0

I am trying to understand FPU, and I am pretty confused. The problem is that as I understand from here, FPU has its own stack. But for example in this code (NASM):

global _main

extern _printf

section .data
    hellomessage db `Hello World!\n`, 10, 0
    numone dd 1.2
    digitsign db '%f', 0xA, 0

section .text
_main:
    ;Greet the user
    push hellomessage
    call _printf
    add esp,4

    sub esp, 8

    fld dword[numone]
    fstp qword[esp]

    push digitsign
    call _printf
    add esp, 12
    ret

I have to have the sub esp, 8 line to "make space" for a double, otherwise the program crashes. But by doing this, I change the pointer of the "regular stack", which does not make sense with my idea of two separate stacks.

I am certain that I do not understand something, but I do not know what this is.

Peter Cordes
  • 328,167
  • 45
  • 605
  • 847
  • 3
    Because you used `fstp qword [esp]` which transfers from FPU stack to CPU stack. Hence you need space on CPU stack. – Jester Apr 15 '18 at 23:54

2 Answers2

6

x87 loads/stores use the same memory addresses that everything else does. The x87 stack is registers st0..st7, not memory at all.

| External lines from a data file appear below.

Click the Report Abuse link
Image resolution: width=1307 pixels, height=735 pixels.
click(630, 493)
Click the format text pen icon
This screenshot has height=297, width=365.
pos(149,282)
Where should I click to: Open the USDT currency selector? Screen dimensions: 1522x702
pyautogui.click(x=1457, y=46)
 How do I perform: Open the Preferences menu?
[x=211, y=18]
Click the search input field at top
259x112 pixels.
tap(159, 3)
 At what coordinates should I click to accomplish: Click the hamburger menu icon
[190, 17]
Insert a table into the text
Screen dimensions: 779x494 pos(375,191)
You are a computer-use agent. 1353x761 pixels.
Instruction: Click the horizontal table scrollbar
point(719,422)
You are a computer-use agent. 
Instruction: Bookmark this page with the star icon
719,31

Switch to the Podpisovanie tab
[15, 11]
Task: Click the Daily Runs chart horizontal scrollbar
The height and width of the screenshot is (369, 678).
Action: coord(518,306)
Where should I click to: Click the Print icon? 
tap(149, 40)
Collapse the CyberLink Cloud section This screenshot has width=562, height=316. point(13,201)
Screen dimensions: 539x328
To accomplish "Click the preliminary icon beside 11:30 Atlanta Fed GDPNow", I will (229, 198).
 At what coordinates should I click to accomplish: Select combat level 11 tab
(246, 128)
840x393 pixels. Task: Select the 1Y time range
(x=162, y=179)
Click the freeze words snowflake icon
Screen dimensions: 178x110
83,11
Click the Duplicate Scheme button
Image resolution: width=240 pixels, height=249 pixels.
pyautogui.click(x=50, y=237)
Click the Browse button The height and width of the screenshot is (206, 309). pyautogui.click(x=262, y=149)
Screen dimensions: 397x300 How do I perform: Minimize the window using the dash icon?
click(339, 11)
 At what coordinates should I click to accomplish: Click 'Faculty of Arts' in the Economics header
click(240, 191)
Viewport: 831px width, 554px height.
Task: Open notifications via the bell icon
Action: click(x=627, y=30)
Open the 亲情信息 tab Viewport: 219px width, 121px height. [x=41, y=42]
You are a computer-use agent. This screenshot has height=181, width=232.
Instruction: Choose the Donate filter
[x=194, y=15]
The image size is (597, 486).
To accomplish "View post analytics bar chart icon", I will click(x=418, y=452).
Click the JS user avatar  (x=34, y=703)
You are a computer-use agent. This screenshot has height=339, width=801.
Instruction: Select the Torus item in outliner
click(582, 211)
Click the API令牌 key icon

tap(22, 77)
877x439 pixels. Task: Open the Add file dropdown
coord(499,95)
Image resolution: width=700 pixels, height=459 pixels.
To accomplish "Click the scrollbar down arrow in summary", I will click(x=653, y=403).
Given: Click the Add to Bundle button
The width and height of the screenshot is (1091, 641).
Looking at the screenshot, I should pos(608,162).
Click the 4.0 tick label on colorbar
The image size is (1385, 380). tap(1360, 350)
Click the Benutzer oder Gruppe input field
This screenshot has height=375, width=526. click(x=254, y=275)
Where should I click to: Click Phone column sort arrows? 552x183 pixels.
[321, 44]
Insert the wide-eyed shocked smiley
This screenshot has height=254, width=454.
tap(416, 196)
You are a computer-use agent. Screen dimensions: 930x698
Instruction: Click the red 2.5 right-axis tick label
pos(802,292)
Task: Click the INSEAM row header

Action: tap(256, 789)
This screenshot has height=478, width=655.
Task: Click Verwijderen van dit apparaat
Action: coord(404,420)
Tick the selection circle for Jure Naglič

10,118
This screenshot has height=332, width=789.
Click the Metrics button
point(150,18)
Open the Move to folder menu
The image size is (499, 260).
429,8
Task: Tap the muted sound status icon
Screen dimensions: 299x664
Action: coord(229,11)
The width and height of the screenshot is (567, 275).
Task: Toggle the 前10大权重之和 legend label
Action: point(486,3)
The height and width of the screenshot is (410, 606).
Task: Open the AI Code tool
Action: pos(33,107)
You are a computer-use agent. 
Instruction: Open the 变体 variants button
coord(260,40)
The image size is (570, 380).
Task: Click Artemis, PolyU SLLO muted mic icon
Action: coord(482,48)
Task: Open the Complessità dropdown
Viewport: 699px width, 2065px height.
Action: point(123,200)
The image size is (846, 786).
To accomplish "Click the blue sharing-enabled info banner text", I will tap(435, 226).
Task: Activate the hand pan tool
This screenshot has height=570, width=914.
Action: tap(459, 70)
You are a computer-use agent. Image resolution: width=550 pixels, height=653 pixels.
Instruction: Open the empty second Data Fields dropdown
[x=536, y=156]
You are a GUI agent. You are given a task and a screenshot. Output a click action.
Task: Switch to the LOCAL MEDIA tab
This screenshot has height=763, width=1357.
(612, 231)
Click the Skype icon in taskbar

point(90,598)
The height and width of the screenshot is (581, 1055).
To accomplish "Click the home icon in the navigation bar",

See SIMPLY FPU: Chap. 1 Description of FPU Internals for details on the x87 register stack.

fstp qword[esp] stores 8 bytes to the regular call stack, like mov [esp], eax / mov [esp+4], edx would do. Addressing modes don't change meaning when used with x87 load/store instructions! i.e. your process only has one address space.


So if you remove the sub esp, 8, your fstp would overwrite your return address.

Then at the end of the function, add esp, 12 would leave esp pointing 8 bytes above that, so ret will pop some garbage into EIP and then you segfault when trying to fetch code from that bad address, or the bytes there decode to instructions which segfault.

Above main's return address, you'll find argc and then char **argv. It's a pointer to an array of pointers, so using it as a return address will mean you execute pointer values as code. (If I got this right.)

Use a debugger to see what happens to registers and memory as you single step.


Note that add esp,4 / sub esp, 8 is a bit silly. add esp, +4 - 8 (i.e. add esp, -4) would be a self-documenting way to do that with one instruction.

Peter Cordes
  • 328,167
  • 45
  • 605
  • 847
  • If using the `char **argv` pointer as a return address is likely to SEGV since that memory is not going to be marked as executable (at least, it shouldn't in any modern install). – Alexis Wilke Mar 20 '23 at 20:42
  • 1
    @AlexisWilke: Yes, true. Although the OP's program doesn't have a `section .note.GNU-stack noalloc noexec nowrite progbits` ([Unexpected exec permission from mmap when assembly files included in the project](https://stackoverflow.com/q/58260465)) so the toolchain defaults will unfortunately link it with an executable stack at least (modern Linux kernel) or READ_IMPLIES_EXEC (older kernel before about 5.9), if this is Linux at all. But yeah, that's another thing to look for when using a debugger to see why something crashes. – Peter Cordes Mar 20 '23 at 21:02
3

The FPU has a "register stack" (and not a stack in RAM).

Essentially; there are 8 registers (let's call them FPU_R0, FPU_R1, ..., FPU_R7), and 8 names (let's say they're st0, st1, ..., st7), and there's a "top of FPU stack" value that determines which name is used for which register.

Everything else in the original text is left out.